Jimmy Pitt

Personal information
- Born: 1920 Nashville, Tennessee, United States
- Died: November 21, 1965 (aged 44–45) Camden, New Jersey, United States
- Resting place: Sylvan Abbey Memorial Park Cemetery, Clearwater, Florida
- Occupation: Trainer

Horse racing career
- Sport: Horse racing

Major racing wins
- Comely Stakes (1959) Great American Stakes (1959) Hialeah Juvenile Stakes (1959) Mayflower Stakes (1959) Bahamas Stakes (1960) Flamingo Stakes (1960) Florida Derby (1960) Hibiscus Stakes (1960) Jersey Derby (1960) Stepping Stone Purse (1960) Christiana Stakes (1965) Futurity Trial Stakes (1965) Great American Stakes (1965) Juvenile Stakes (1965) Tyro Stakes (1965) U.S. Triple Crown wins: Preakness Stakes (1960)

Racing awards
- Florida Turf Writers Association Outstanding Florida Trainer (1960)

Significant horses
- Bally Ache, Bee Lee Tee, Our Michael

= Jimmy Pitt =

American horseracing trainer

Homer James "Jimmy" Pitt (1920 – November 21, 1965) was an American Thoroughbred horse racing trainer who race conditioned Bally Ache to win the 1960 Preakness Stakes, the second leg of the U.S. Triple Crown series.

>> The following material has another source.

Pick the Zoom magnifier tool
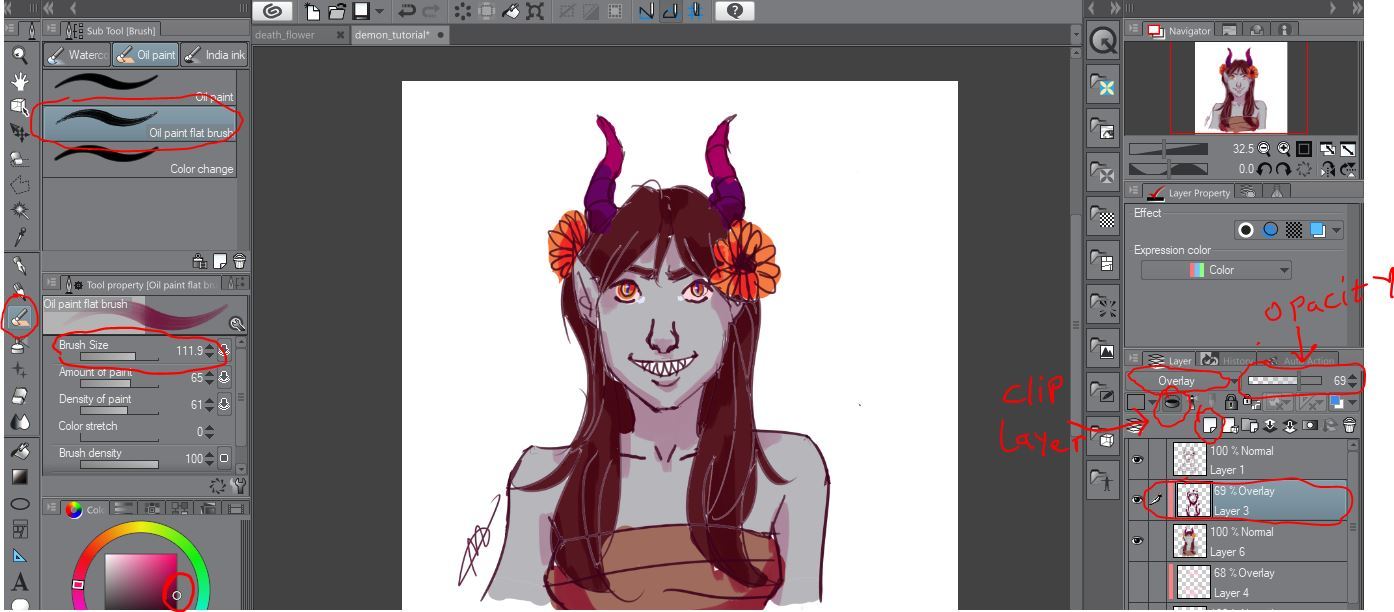Image resolution: width=1394 pixels, height=612 pixels. pos(19,56)
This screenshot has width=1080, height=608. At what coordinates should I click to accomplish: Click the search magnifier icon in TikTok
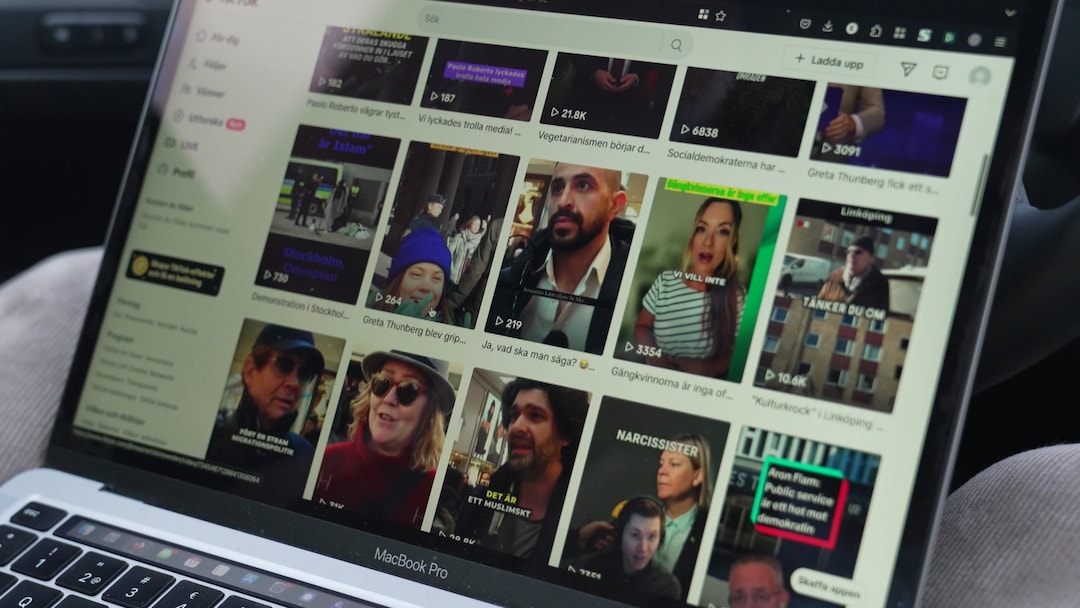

In addition to his skills handling Thoroughbreds, Jimmy Pitt was widely respected as a man of character. A resident of Safety Harbor, Florida, he was the operator of a public stable based at nearby Sunshine Park. He was described in a February 14, 1960 Ocala Star Banner article as a quiet spoken man who did not seek to "bask in the limelight." The newspaper referenced a 1959 magazine article by John Lardner about his reputation and a trainer who had accomplished the remarkable feat of keeping a horse named Bee Lee Tee sound and still racing at the age of 12. Owned and trained by Pitt, on March 14, 1959, the gelding had surpassed the $100,000 mark in career earnings, an amount close to $1,000,000 in 2021 dollars based on inflation. His success with Bally Ache led to the Florida Turf Writers Association voting Jimmy Pitt the state's outstanding trainer of 1960.

Jimmy Pitt died on November 21, 1965, at West Jersey Hospital in Camden, New Jersey, after suffering a heart attack at Garden State Park Racetrack shortly after he had saddled Our Michael to run in the Garden State Stakes.